Purpose: Corneal collagen cross-linking (CXL) alone cannot substantially improve refractive errors. We designed a novel corneal-shaping device, showing that a prototype applied during CXL can alter corneal curvature to a greater extent than CXL alone in a porcine eye model.
Methods: The device prototype was made with flat, UV-transmissible material. Enucleated porcine eyes were deepithelialized and perfused. Preexperimental and postexperimental corneal curvature (K) measurements and Anterior Segment Optical Coherence Tomography imaging were performed. A conventional CXL protocol was followed. Six experiments of 6 treatment groups in duplicate were performed (n = 12/group): (A) no CXL + no device, (B) no CXL + 30 minutes device, (C) 10 minutes, CXL + no device, (D) 10 minutes, CXL + device, (E) 30 minutes, CXL + no device, and (F) 30 minutes, CXL + device.
Results: There was a significant decrease (P < 0.001) in corneal curvature after 30 minutes. CXL between group F (-1.54 ± 0.90 D) and groups E (+0.34 ± 0.53 D), B (+0.69 ± 1.02 D), or A (+0.22 ± 1.24 D). The demarcation line depth was greater in group F (34% ± 4%) than group D (30% ± 4%, P < 0.05). Groups D (-2.3% ± 21%) and F (0.24% ± 15%) had less change in corneal thickness than in control groups A (15% ± 12%, P < 0.05) and E (12% ± 11%, P < 0.05).

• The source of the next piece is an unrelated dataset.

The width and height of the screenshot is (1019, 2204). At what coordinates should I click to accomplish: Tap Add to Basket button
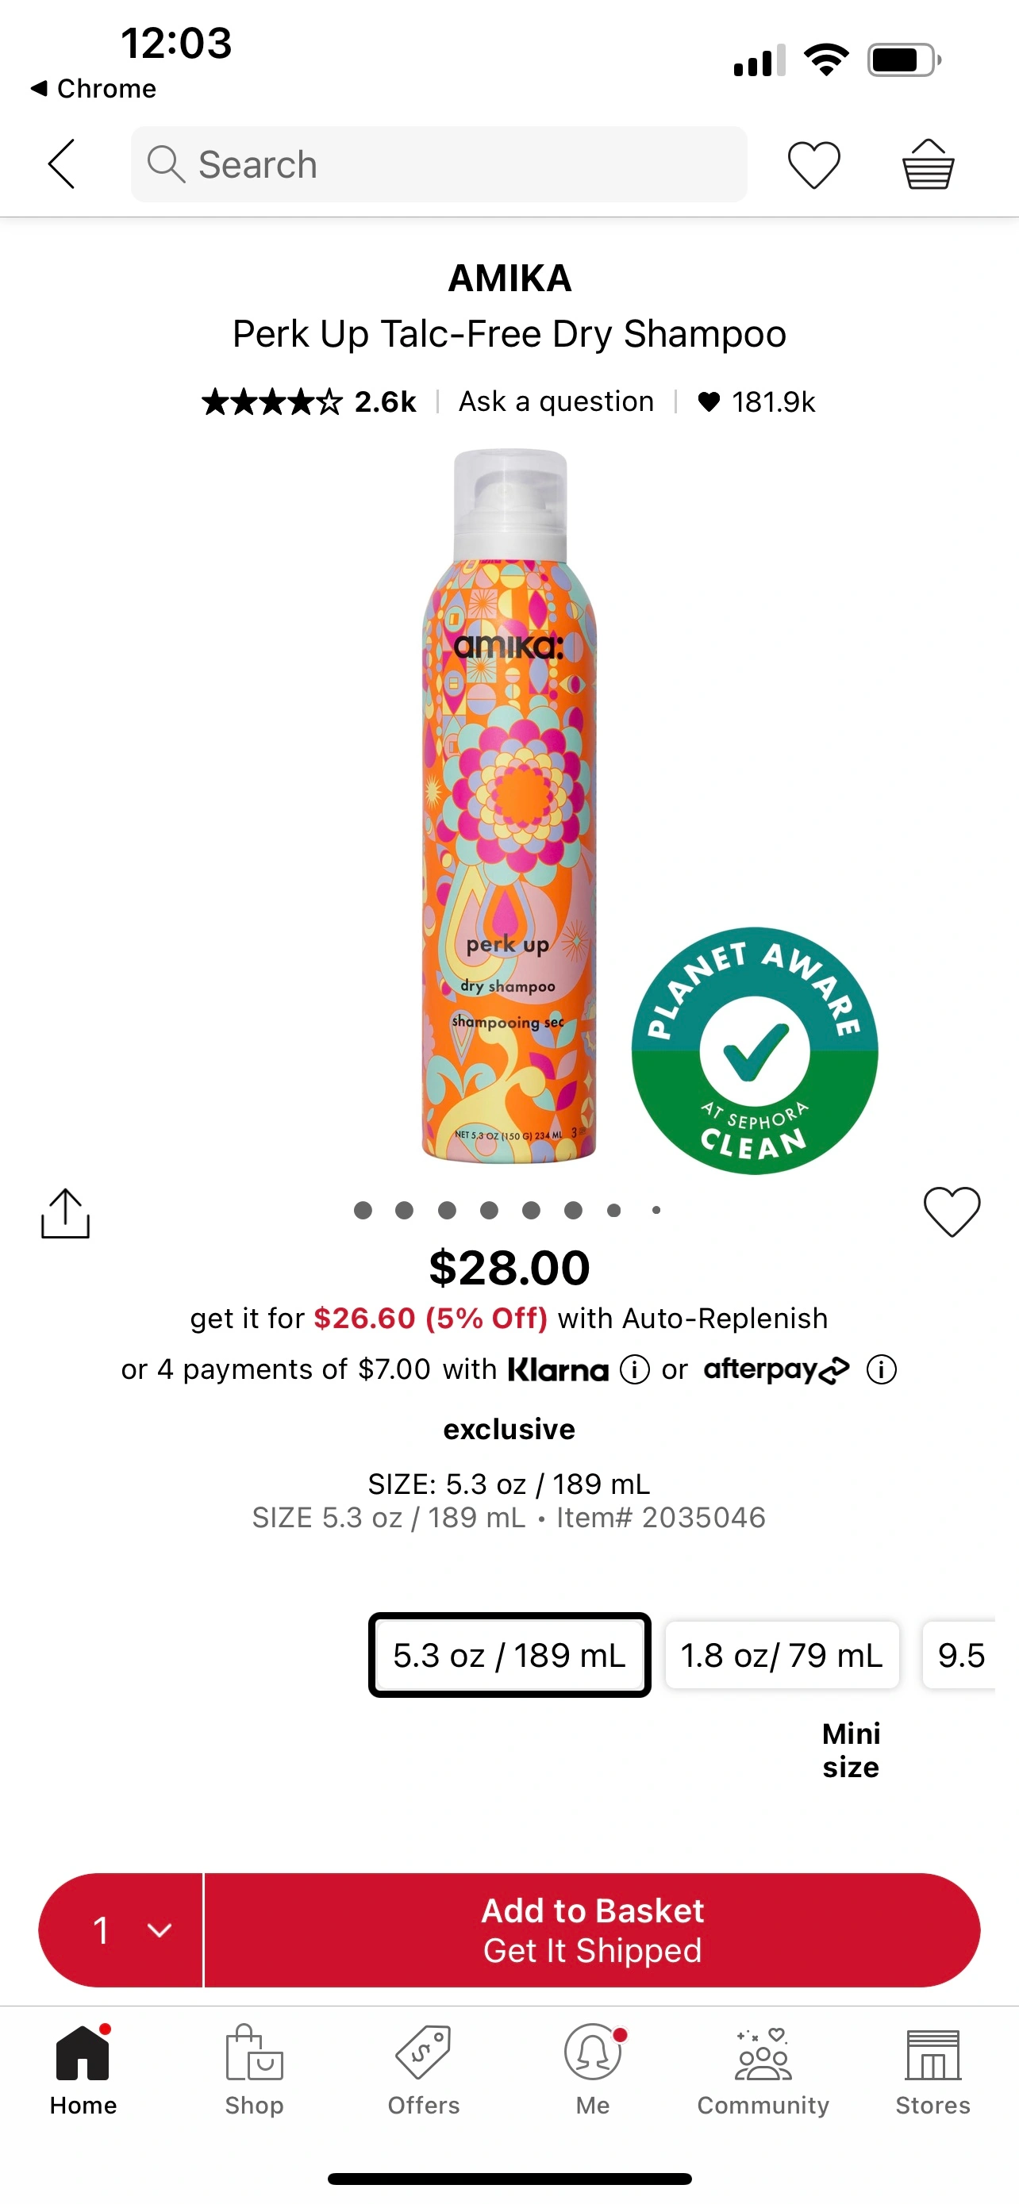592,1930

Conclusions: Application of our corneal-shaping device during CXL significantly decreased corneal curvature compared with controls. Anterior Segment Optical Coherence Tomography imaging showed comparable extent of cross-linking in eyes treated ± device. This demonstrates that our novel device used during CXL may further promote corneal strengthening and refractive correction in patients.